His legacy continues with the establishment of the Alfred and Sarah Rosenbloom Center on Vision and Aging at the Illinois Eye Institute. He and his wife Sarah saw their long-held dream become a reality in January 2015 with the grand opening of the Rosenbloom Center, established to provide eye care services for the aging population.
Dr. Rosenbloom’s interest in optometry began when he was serving in the military at Fort Stewart, Ga., which was then known as Camp Stewart. He became friends there with the two optometrists on staff at the regional hospital, and soon caught their excitement for the profession. He attended school on the GI bill after his discharge, and graduated from ICO in 1948.
From there, he built a career that eventually made him a pioneer in low-vision rehabilitation. At the birth of the Chicago Lighthouse Low Vision Clinic in 1954 – now the oldest in the nation – he met legendary teacher Helen Keller, who dedicated the building housing the clinic and was given her first exposure to its low vision devices.
Of the many things he has accomplished in his storied career, Dr. Rosenbloom said interacting with young optometry students and helping to shape their future is what gave him the most satisfaction.

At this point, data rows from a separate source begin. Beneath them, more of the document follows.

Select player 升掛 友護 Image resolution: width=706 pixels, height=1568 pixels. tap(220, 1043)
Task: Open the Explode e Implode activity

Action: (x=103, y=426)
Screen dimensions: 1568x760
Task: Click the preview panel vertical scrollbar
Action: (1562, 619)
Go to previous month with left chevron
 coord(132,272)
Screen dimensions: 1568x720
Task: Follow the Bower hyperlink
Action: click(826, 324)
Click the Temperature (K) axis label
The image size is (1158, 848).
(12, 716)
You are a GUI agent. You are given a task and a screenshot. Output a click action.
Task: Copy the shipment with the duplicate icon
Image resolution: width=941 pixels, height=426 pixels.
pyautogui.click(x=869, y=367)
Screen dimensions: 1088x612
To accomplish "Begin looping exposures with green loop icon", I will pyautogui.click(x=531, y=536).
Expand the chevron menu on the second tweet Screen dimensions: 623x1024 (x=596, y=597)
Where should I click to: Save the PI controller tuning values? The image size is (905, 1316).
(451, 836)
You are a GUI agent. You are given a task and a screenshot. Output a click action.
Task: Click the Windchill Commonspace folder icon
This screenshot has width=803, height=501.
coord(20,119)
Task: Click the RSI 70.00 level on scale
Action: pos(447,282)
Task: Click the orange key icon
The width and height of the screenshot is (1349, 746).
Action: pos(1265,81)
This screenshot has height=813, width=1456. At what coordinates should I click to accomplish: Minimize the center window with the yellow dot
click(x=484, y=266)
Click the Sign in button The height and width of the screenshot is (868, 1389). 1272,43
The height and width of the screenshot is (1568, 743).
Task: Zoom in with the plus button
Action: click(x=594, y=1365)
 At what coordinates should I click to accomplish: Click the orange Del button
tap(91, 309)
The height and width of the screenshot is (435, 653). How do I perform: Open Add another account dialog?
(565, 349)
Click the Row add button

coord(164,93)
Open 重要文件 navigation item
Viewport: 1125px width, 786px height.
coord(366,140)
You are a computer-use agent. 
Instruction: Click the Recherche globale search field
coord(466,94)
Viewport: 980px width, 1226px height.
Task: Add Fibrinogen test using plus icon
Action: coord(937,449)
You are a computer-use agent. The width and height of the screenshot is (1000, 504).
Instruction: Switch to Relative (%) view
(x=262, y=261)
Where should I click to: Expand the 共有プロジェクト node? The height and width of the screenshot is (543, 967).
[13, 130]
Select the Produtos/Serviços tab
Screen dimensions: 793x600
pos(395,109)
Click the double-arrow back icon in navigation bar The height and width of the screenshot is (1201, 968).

In 1978, the student body presented him with an award marking his 30-year anniversary at ICO. The inscription read, “In appreciation for the 30 years of dedication and faithful service given to the students and faculty of the College, the ICO Student Association presents this award to Dr. Alfred A. Rosenbloom as a token of the high esteem in which he is held by all who have benefitted by his inspired leadership, wisdom and knowledge.” Dr. Rosenbloom counted that award among his most prized possessions.
He also received the ICO Student Council Distinguished Service Award twice and received an honorary doctorate from ICO in 1954 at the behest of students who went straight to the president of the board of trustees to ask that he be given that honor. ICO’s 1982 yearbook also was dedicated to him.
Dr. Rosenbloom’s role in optometry, both as an educator and a leader, has been recognized numerous times. Dr. Rosenbloom was inducted into the National Optometry Hall of Fame, named Optometrist of the Year by the Illinois Optometric Association, received the Distinguished Service Award from the American Optometric Association, and was given the Ambrose M. Shotwell Memorial Award from the National Association for Education and Rehabilitation of the Blind and Visually Impaired. He also received a plaque from President Clinton, congratulating him on receiving the Beacon of Excellence Award from the Chicago Lighthouse.
He also participated in more than 25 missions with the Volunteer Optometric Services to Humanity (VOSH), which provides free eye exams and eyeglasses to individuals in foreign countries. He was a past president of VOSH, and established low vision clinics in New Zealand, Hong Kong, Singapore and Nepal. In 2007, Dr. Rosenbloom was recognized for his contributions as VOSH/International’s Humanitarian of the Year.